:: Problems to work on ::
- 1) Please translate this sentence from the passage on deep-dive reading into Spanish: "We’re better off doing deep, immersive dives into focused subjects."
- 2) Resume the passage on deep-dive reading, picking up after its final sentence.

:: Supplied text ::
Our brains aren’t well suited to random direction changes day after day. We’re better off doing deep, immersive dives into focused subjects. This can produce strong transformational effects that benefit us.

In 12+ years of blogging, I’ve seen the greatest transformations among readers who digest my work in a deep dive fashion. Instead of just reading new articles as they come out, they use my website in a more focused and deliberate way. For example, they’ll visit the Archives page and spend several hours reading every article on a topic that interests them. They create the experience of reading a book compiled from the collection of more than 1000 articles. Some people have made a habit of reading a few articles per day until they’ve read every single one, usually going in order from oldest to newest. That’s equivalent to reading about 25-30 books on personal development, a truly deep dive although this would span many subtopics.

:: Material provided ::
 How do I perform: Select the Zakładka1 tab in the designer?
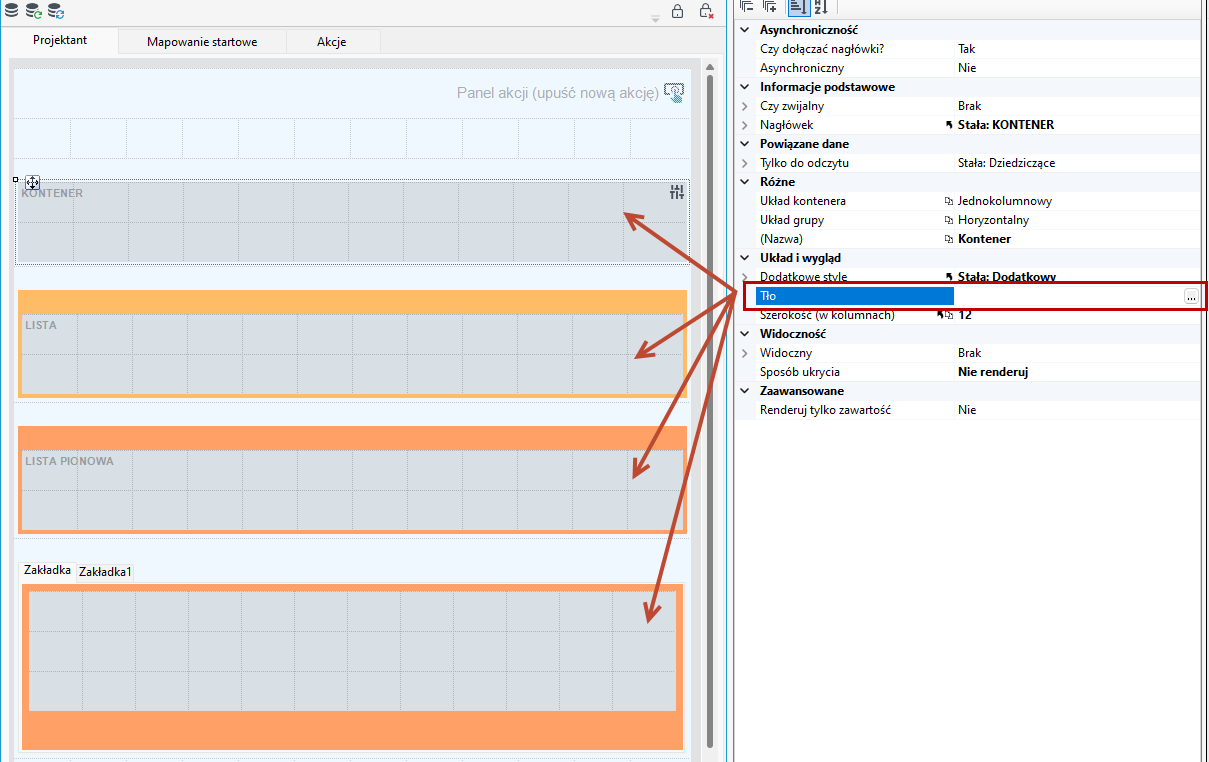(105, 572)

==

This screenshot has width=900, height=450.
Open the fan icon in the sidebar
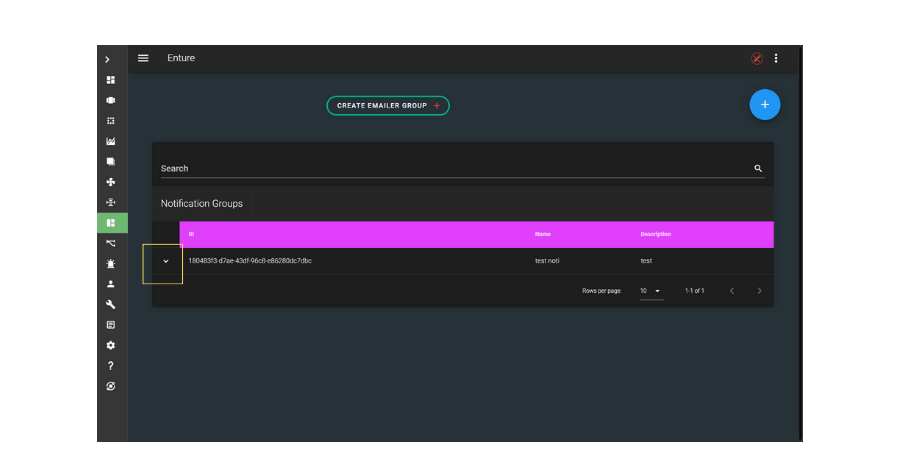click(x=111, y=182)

:: Expected outputs ::
- 1) Nos conviene más hacer inmersiones profundas y absorbentes en temas específicos.

- 2)
A great way to do experiential deep dives is with a focused trial for a given length of time, such as the famous 30-day trial. When it comes to new experiences, the exterior view looking in is markedly different than the interior view looking out. A temporary trial gives you the opportunity to experience the interior perspective, which is especially valuable when considering lifestyle changes. You can test new habits and possibilities for a short length of time to see how they feel, so you don’t have to overcommit in the dark. This is a great way to give your mind a taste of new experiences, so you can make informed decisions about whether to pursue them long term.

Embrace Intelligent Friends

Our mental standards are heavily influenced by our peer groups.

If your primary peer group has low standards for mental development, this will surely drag you down as well. If you want your mental development to surge ahead in a positive way, perhaps it’s time to release the mentally sluggish peers from your life, and fill your life with bright, clear-minded friends who are constantly learning, growing, and improving their minds.

We seek to earn the respect of peers that we respect. It’s hard to be in a group of avid learners and not become one yourself.

Move towards people who challenge you, who inspire you, and who can be a constant presence in your life preventing you from wallowing in an intellectual wasteland.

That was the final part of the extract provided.